Nothing will make a repair invisible with plastic laminate.I think the best you can hope for is to get the break lined up, wick super glue in it and then add a fabric backing. Laminate broken this way is difficult to push all of the ins and outs of the break back in line. Plastic laminate is made of paper thin layers of whatever the sub-straight is, overlaid with a paper thin sheet of melamine, in which you see the color or pattern. When it breaks like this, the layers can fracture leaving a very irregular, layered break as you can see in the picture. You may have to file or sand some of it away to get the surface flush again.

There is a product called Seamfil that may help disguise things a bit cosmetically but it will be obvious, possibly less so than glue alone.

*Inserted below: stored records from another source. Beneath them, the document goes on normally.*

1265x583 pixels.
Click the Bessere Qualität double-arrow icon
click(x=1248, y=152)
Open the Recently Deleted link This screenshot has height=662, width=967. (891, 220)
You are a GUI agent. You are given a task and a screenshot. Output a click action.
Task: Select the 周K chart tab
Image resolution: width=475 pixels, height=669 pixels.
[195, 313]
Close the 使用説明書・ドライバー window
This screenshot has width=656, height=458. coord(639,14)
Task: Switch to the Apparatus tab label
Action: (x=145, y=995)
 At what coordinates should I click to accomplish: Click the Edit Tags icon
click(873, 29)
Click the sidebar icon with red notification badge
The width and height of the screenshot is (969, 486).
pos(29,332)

http://www.kampelent.com/seamfil.php

Martin builds these guitars using 3M #PR60056 to glue the plastic laminate parts to wood. I looked at the data sheet for this stuff and it is a cyanoacrylate formulated for plastics and rubbers, it's medium viscosity. Looks like they also offer a low viscosity and gel formulas. I think any good CA would work though. Keep some Acetone on hand for clean up. It will dissolve the CA but will not attack the laminate.

I could go off on a rant about plastic laminate use in instruments but will only suffice it to say that those that have these instruments cross their bench will also be muttering strings of expletives and pulling their hair out.

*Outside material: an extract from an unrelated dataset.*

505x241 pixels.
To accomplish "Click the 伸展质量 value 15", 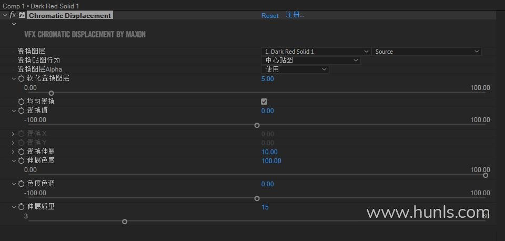I will tap(265, 207).
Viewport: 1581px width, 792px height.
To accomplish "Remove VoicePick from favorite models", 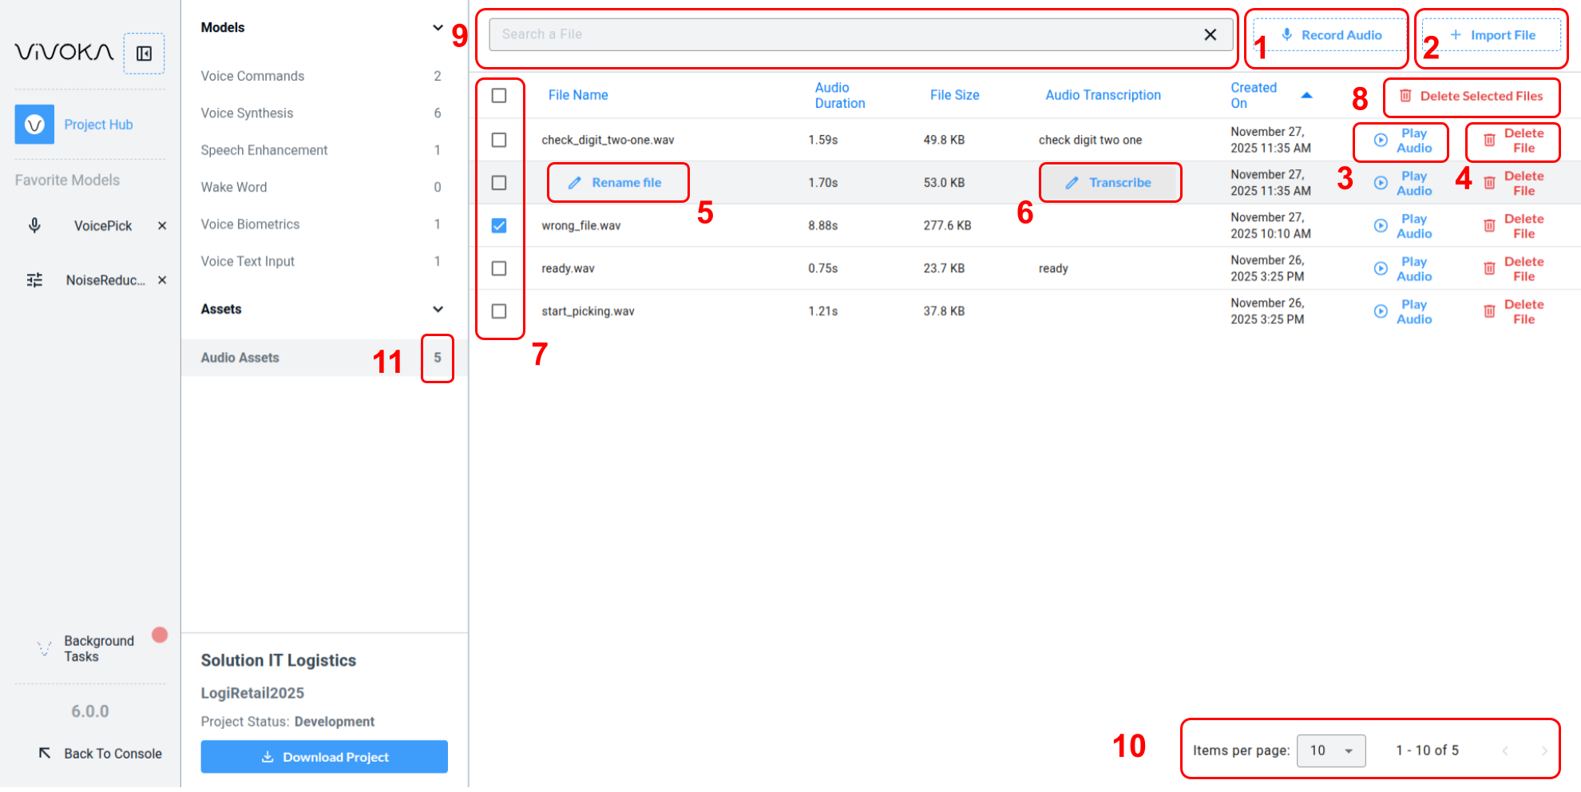I will (162, 226).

It can help to get the edges lined up to use a sanding stick or file and undercut both edges of the crack. Then a backing reinforcement spanning the whole side provides strength to the repair. Birch hobby plywood is a good choice for that- you can get it to flex to conform to the side curvature and clamp with rare earth magnets.

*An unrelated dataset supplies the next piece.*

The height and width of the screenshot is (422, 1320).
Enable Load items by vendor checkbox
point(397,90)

There's nothing wrong with these guitars except that salesmen neglect to inform the customer that they are pretty much non-repairable. And even if they did most people wouldn't understand.

Thanks for your replies, chaps. I had to put this to one side for a bit while I worked on the owner's other guitar. What glue would you use to fix a support backing onto the inside? I've ordered in some worktop filler and it'll be interesting to see how well that covers up the join.

Titebond will adhere to the sanded side of plastic laminate.

I did one of these a few years ago.  I used woven graphite cloth and epoxy on the inside.  Messy and difficult, but strong.  Probably overkill...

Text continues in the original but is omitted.